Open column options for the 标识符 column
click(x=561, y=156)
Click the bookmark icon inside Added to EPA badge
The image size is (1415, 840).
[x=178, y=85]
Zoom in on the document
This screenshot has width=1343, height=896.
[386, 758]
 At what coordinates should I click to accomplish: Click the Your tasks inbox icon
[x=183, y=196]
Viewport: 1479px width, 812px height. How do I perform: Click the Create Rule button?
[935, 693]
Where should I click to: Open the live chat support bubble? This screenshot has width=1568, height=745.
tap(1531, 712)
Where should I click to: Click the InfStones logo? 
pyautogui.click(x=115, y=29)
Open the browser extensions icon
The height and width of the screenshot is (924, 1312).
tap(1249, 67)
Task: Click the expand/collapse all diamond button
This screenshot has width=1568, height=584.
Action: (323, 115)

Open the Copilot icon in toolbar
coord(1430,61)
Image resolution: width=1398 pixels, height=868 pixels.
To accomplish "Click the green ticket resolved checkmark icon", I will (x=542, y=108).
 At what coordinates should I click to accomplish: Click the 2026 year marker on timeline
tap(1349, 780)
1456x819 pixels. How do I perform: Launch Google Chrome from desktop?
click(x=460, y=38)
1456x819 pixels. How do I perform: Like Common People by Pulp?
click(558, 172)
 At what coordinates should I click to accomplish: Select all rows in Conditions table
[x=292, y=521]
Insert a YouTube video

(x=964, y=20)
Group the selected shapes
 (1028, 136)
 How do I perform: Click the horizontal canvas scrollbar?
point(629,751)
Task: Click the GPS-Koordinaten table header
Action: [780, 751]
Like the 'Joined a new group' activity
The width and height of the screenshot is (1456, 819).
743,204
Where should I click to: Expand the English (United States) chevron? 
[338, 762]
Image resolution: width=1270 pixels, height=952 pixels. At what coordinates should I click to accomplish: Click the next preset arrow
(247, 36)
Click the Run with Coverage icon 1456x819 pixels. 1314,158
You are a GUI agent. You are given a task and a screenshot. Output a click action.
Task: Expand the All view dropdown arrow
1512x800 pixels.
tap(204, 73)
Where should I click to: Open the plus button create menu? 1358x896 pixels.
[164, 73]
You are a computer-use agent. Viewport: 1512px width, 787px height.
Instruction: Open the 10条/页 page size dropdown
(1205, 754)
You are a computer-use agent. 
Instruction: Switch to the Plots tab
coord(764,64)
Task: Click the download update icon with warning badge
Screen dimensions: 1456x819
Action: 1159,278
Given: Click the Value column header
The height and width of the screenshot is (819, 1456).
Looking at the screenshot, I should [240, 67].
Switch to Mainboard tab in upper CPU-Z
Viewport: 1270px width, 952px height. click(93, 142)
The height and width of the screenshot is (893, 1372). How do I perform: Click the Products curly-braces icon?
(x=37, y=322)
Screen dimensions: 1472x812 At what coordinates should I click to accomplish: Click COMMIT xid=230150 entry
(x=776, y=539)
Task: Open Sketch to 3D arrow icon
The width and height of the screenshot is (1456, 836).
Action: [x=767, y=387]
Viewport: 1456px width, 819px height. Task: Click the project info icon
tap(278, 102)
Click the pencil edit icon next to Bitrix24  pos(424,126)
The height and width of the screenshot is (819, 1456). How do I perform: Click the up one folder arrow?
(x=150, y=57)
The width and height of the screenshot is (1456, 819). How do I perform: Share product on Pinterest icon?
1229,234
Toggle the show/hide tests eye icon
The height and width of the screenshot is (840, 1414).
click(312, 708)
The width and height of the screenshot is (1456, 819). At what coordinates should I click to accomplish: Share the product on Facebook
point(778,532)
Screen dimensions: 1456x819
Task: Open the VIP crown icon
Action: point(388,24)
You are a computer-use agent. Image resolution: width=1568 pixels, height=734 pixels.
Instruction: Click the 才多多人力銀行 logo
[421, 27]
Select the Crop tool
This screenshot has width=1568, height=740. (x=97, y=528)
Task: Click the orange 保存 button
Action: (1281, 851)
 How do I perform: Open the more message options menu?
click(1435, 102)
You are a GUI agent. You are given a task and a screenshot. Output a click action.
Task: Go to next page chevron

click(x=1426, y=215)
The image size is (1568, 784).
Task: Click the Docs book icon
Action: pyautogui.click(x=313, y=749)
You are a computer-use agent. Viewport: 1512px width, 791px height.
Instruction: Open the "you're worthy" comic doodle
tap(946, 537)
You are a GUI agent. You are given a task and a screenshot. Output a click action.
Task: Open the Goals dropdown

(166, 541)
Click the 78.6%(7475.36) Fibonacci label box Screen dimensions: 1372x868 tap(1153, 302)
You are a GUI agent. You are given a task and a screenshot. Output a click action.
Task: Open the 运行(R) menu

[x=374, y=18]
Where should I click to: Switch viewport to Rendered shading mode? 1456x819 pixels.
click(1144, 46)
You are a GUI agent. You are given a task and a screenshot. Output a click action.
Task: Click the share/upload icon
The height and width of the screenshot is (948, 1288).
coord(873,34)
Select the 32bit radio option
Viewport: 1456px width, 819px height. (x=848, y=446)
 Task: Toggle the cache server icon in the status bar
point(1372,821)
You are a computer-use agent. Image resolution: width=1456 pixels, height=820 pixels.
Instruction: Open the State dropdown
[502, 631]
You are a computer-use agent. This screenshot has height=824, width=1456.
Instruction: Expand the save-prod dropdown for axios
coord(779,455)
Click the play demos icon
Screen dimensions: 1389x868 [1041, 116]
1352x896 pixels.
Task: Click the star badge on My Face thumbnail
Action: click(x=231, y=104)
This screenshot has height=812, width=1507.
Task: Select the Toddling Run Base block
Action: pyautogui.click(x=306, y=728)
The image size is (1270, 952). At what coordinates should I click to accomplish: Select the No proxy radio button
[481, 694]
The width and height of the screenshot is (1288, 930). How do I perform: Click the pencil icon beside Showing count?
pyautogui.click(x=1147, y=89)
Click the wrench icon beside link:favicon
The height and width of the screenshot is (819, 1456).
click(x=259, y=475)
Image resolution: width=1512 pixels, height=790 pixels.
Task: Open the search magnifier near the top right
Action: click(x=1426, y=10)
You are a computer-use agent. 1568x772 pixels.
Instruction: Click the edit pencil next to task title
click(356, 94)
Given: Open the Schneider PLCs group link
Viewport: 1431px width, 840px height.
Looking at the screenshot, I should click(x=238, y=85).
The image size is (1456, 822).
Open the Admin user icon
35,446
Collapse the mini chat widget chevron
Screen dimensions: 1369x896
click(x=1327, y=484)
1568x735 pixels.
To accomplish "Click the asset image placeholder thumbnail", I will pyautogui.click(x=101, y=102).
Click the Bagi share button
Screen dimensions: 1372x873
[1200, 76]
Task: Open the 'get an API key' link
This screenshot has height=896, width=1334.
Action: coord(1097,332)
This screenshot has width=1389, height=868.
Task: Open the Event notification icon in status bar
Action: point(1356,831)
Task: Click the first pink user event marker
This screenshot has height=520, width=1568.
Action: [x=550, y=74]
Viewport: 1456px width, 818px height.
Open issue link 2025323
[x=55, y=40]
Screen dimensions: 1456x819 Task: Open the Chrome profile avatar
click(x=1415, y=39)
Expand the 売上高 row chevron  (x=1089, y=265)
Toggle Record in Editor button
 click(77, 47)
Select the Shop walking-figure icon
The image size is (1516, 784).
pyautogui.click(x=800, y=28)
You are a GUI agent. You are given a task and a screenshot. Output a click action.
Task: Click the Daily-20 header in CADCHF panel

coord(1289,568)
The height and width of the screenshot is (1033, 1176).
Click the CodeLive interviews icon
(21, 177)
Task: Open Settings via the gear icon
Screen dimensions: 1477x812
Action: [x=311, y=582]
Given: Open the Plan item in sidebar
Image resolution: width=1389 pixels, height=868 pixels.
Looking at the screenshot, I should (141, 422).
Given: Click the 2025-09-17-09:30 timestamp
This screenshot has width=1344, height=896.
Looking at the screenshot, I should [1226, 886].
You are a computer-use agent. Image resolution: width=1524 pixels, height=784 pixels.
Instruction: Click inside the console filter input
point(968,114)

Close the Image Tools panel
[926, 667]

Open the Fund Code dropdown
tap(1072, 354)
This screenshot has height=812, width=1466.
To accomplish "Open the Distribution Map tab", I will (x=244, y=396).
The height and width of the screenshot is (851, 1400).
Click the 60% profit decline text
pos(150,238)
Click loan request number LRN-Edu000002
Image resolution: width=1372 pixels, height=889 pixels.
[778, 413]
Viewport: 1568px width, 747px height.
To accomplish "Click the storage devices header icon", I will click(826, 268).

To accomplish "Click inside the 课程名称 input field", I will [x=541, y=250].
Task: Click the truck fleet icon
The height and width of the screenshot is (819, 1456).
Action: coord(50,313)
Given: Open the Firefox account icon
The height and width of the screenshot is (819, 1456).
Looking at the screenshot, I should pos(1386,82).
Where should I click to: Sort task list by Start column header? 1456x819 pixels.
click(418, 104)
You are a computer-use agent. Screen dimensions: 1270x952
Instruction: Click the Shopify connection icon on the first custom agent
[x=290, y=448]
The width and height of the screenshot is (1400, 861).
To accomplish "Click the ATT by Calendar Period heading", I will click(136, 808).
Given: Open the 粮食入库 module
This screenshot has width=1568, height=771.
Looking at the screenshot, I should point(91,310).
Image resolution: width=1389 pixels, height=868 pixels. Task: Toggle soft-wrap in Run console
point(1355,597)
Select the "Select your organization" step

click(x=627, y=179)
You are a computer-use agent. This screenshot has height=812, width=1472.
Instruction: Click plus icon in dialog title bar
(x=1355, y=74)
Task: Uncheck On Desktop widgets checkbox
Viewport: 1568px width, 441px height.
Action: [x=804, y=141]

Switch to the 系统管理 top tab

----

**What is required:** Only lines holding the string "with" are wanted; gather each one from the entries above.

**Solution to this exercise:**
Click the Run with Coverage icon 1456x819 pixels. 1314,158
Task: Click the download update icon with warning badge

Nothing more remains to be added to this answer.